Tatiana Weston-Webb refaz programação para Olimpíada

Ela e mais 15 surfistas vão disputar uma exibição na piscina de ondas de Kelly Slater, nos Estados Unidos, em evento chancelado pelo Circuito Mundial, mas de caráter beneficente

sex, 07/08/2020 - 08:25

Após meses de treinos físicos e de surfe, Tatiana Weston-Webb voltará a competir neste domingo. Ela e mais 15 surfistas vão disputar uma exibição na piscina de ondas de Kelly Slater, nos Estados Unidos, em evento chancelado pelo Circuito Mundial, mas de caráter beneficente. Será uma boa oportunidade para a brasileira retomar o ambiente competitivo depois de meses de suspensões e cancelamentos no calendário do surfe.

Classificada para os Jogos Olímpicos de Tóquio, Tatiana lamentou o adiamento do megaevento esportivo para 2021, em razão da pandemia do novo coronavírus. E viu também o Circuito Mundial ser cancelado, o que atrapalhou ainda mais a sua programação para Tóquio.

A surfista, contudo, já começou a refazer o seu planejamento e projeta chegar mais bem preparada na Olimpíada. "Terei ainda mais tempo para treinar, ficar mais preparada e espero chegar ano que vem melhor ainda do que estaria agora", disse a surfista, em entrevista ao Estadão. Confira outros trechos abaixo:

Já dá para encarar esta exibição como preparação para Olimpíada?

Acho que ainda não. Até porque serão ambientes totalmente diferentes. Porém, será ótimo competir novamente, colocar a Lycra do Brasil. Você não tem ideia de como sinto falta disso.

Você conseguiu surfar durante a pandemia?

Sim. Quando a pandemia começou a ficar mais forte, eu tinha acabado de chegar na Nova Zelândia para um campeonato. Cheguei num dia e fui embora no dia seguinte. Voltei para o Havaí, que graças a Deus foi super controlado. Até mesmo porque, sendo uma ilha, acho que fica mais fácil o controle de quem entra e sai, né?

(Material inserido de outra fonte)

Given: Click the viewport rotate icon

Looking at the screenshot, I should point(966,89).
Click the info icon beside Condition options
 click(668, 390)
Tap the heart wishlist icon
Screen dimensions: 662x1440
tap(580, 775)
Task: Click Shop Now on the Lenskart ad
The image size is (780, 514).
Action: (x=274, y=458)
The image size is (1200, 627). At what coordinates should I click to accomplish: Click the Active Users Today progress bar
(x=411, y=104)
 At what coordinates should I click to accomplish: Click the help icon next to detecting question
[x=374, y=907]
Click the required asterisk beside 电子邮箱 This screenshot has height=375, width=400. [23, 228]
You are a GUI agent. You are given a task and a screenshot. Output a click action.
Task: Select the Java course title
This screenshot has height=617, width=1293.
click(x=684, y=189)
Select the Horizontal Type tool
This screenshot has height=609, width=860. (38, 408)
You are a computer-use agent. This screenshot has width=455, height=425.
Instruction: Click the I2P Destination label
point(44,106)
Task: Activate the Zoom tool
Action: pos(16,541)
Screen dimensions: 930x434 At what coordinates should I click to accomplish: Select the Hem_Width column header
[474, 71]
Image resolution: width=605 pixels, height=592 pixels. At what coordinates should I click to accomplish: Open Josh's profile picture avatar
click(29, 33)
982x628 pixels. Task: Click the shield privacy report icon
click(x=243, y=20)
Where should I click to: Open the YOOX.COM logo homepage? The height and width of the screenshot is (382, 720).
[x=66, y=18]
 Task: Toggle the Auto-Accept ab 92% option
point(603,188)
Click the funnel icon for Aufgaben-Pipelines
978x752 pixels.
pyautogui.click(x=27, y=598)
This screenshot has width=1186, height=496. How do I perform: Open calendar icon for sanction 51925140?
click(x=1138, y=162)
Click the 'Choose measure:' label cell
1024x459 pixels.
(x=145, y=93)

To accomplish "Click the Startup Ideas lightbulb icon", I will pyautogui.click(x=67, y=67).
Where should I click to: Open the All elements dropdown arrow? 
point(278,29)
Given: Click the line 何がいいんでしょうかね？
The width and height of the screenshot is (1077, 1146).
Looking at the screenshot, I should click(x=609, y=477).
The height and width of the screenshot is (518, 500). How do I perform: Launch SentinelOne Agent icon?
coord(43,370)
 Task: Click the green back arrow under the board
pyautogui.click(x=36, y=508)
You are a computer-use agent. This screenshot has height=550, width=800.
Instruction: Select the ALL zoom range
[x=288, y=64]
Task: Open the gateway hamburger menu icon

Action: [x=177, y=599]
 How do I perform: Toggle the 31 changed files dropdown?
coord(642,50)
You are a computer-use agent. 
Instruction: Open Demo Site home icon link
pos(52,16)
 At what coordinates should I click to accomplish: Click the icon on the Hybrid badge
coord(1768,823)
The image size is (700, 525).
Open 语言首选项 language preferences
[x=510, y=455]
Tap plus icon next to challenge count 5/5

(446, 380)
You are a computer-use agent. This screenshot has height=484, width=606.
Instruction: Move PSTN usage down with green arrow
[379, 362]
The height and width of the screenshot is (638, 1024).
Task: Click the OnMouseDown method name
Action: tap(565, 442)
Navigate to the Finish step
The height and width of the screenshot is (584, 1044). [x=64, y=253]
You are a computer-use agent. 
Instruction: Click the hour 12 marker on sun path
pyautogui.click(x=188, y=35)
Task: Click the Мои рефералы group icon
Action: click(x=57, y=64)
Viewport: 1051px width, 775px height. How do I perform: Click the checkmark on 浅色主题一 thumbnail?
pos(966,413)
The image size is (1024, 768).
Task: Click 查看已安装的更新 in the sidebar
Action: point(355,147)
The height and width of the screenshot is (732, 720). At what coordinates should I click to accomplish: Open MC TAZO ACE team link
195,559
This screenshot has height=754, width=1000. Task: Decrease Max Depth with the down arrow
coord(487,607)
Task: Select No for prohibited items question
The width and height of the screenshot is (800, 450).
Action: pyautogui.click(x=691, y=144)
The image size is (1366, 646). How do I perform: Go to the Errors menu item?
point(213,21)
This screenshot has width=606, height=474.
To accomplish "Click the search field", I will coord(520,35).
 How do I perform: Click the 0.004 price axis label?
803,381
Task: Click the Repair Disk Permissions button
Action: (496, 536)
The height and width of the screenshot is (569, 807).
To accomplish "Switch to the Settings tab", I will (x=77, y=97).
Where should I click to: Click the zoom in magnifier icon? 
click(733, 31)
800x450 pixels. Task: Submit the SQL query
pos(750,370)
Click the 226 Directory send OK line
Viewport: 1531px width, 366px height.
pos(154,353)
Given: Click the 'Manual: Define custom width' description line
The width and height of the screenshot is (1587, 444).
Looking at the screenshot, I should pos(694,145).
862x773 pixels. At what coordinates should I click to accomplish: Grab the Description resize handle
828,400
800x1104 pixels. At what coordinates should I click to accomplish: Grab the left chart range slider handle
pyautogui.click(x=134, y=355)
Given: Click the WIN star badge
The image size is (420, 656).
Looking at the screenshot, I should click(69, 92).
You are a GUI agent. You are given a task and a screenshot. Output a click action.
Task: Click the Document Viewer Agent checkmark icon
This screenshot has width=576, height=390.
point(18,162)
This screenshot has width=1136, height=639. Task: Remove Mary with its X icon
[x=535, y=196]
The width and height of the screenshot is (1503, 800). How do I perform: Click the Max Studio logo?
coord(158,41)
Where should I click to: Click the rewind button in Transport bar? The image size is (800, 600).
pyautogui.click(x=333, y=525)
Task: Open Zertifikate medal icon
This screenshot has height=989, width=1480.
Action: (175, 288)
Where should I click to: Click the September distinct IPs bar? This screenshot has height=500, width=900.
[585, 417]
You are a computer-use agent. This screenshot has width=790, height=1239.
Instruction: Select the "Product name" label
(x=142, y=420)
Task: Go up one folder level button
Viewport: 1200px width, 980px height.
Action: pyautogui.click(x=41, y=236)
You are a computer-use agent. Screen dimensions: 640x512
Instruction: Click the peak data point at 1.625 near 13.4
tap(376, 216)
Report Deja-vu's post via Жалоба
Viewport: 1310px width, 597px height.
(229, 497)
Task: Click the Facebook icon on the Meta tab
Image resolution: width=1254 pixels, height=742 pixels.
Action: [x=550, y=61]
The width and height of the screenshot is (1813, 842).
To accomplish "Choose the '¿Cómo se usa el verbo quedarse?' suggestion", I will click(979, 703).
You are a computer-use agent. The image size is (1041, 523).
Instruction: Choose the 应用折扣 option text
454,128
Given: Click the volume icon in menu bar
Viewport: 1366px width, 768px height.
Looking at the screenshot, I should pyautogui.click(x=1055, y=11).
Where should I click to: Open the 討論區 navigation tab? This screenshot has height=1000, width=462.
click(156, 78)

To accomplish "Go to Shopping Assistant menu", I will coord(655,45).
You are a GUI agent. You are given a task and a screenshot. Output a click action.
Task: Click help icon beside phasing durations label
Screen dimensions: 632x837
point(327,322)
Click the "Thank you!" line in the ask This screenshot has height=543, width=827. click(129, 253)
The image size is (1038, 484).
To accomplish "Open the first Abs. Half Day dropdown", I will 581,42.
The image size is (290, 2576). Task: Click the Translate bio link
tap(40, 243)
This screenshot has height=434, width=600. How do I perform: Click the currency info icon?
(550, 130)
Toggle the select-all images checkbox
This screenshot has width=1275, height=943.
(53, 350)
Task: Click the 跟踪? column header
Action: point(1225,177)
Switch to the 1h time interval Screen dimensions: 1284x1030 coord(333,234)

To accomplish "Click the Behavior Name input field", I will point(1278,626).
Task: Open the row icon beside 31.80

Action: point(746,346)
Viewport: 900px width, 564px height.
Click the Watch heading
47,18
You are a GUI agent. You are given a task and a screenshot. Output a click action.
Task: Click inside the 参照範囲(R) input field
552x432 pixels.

Tivemos algumas dificuldades no começo, mas logo a praia foi reaberta para o surfe.

O que fez para manter o preparo físico nestes últimos meses?

Eu aproveitei que os campeonatos foram cancelados com a pandemia e resolvi fazer um reforço muscular pois sentia uma dor no joelho. Como no Havaí tudo também estava fechado, consegui com o COB (Comitê Olímpico do Brasil) de fazer uns treinos de fisioterapia online e que me ajudou muito. Fiz esse reforço quase todos os dias e hoje me sinto 100% preparada.

Você já refez a programação de preparação para a Olimpíada?

Terminei a temporada do ano passado com a cabeça preparada para fazer um início de ano puxado para chegar 100% agora, data da Olimpíada. É um pouco frustrante, mas ao mesmo tempo sempre tento ver como o copo meio cheio, em um momento ruim, onde tem muitas pessoas ficando doentes, morrendo por causa dessa terrível pandemia. Eu tentei me cuidar ao máximo e, graças a Deus, estou saudável. Terei ainda mais tempo para treinar, ficar mais preparada e espero chegar ano que vem melhor ainda do que estaria agora. Já estou treinando forte há alguns meses e agora que a WSL e a ISA lançaram seus calendários (de competições), já estou com a programação pronta e torcendo para que esse vírus acabe logo.

Quais as maiores diferenças entre surfar no mar e pegar onda em uma piscina?

Poxa, é totalmente diferente, né? A piscina do Kelly tem uma onda perfeita, onde já sabemos o que temos que fazer e tentar ir no nosso limite. Gosto muito de treinar na piscina, mas, quando falamos de competição, não tem nada igual ao mar, onde toda onda é diferente. Não tenho somente um adversário do meu lado, mas tem toda a relação com a natureza, tentar prever o imprevisível. Acaba sendo muito mais difícil, mas também muito mais prazeroso você tirar uma grande nota no mar do que na piscina.